### Prompt
Rewrite the part that opens with the line containing "The height and width of the screenshot is (390, 511)." and closes with the line containing "The height and width of the screenshot is (911, 1316).", swapping "Content" for "Body" and leaving everything else the same.

### Data
<<<<

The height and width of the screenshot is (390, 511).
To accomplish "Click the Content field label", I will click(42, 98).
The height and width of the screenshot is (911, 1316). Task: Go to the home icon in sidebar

>>>>
<<<<

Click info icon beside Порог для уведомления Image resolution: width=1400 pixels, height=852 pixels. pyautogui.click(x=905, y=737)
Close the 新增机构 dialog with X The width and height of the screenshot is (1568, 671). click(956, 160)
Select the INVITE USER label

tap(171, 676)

>>>>
<<<<

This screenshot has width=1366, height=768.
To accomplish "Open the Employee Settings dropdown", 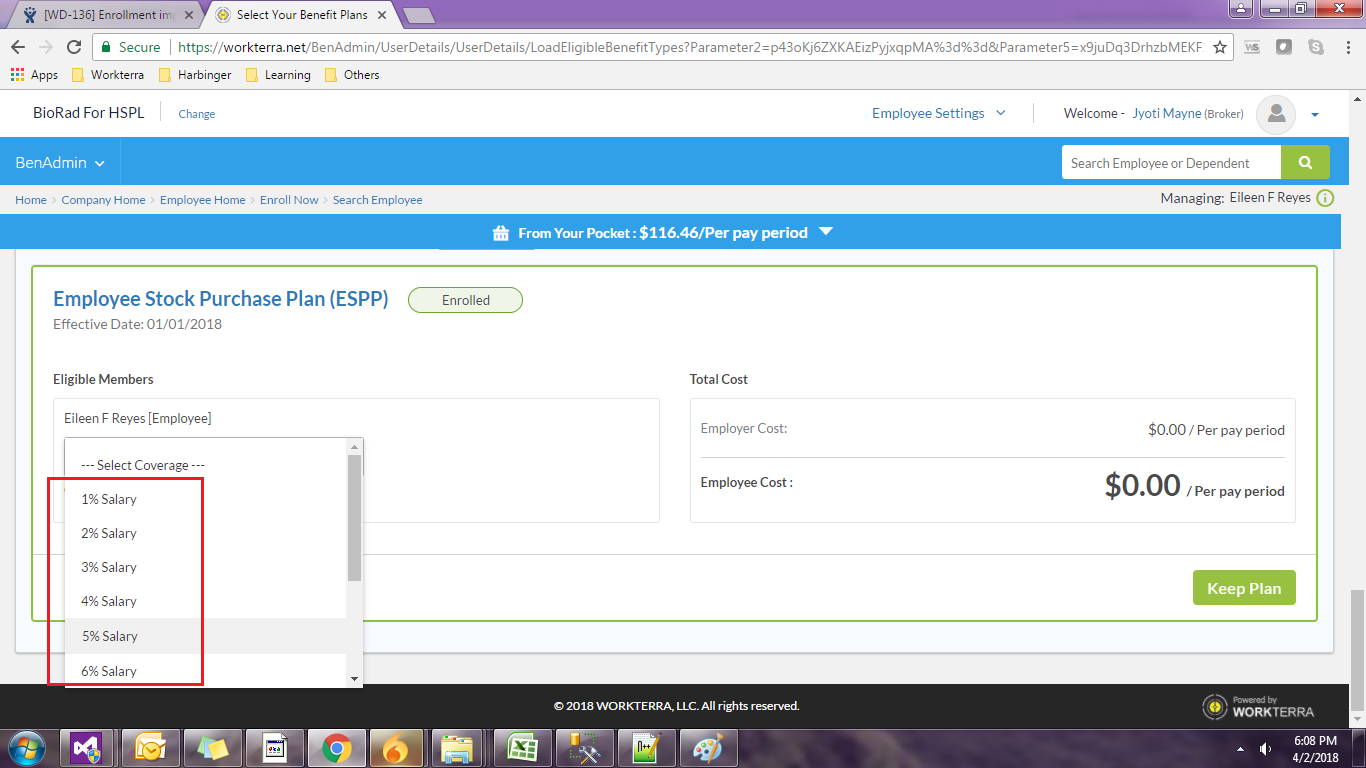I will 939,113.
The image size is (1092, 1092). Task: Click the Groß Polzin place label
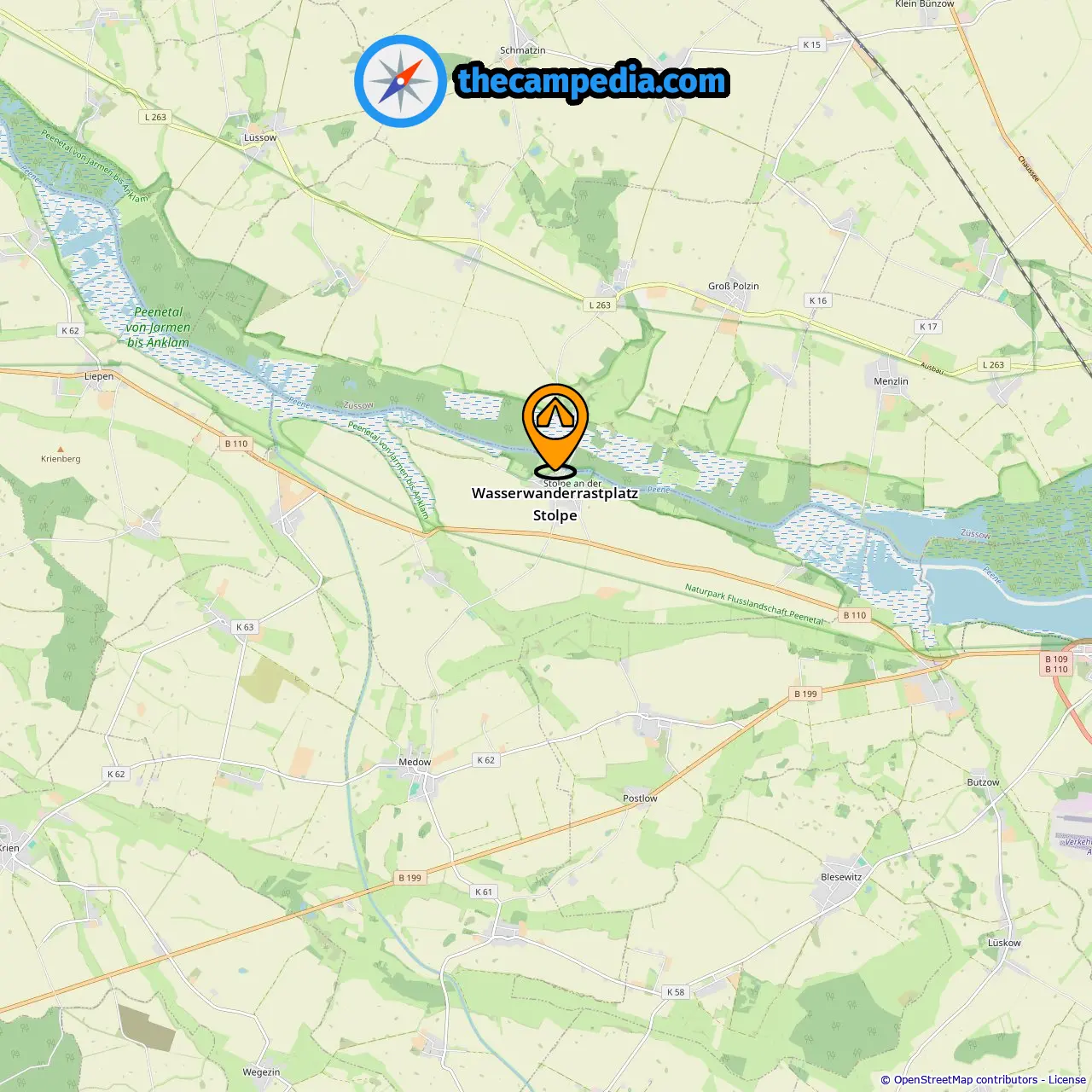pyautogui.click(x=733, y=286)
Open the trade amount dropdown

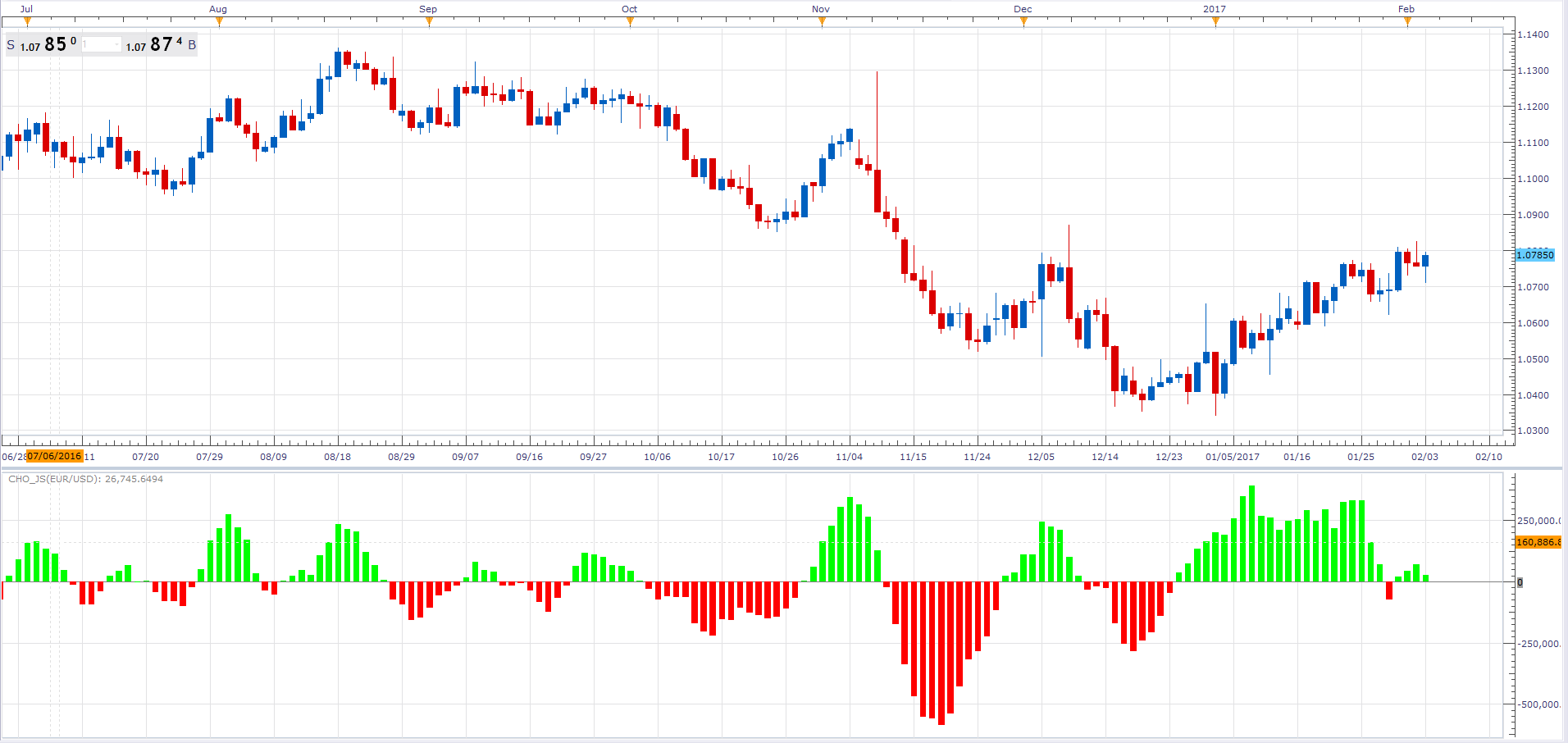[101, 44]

>>>>

### The output
The height and width of the screenshot is (390, 511).
To accomplish "Click the Body field label", I will click(42, 98).
The height and width of the screenshot is (911, 1316). Task: Go to the home icon in sidebar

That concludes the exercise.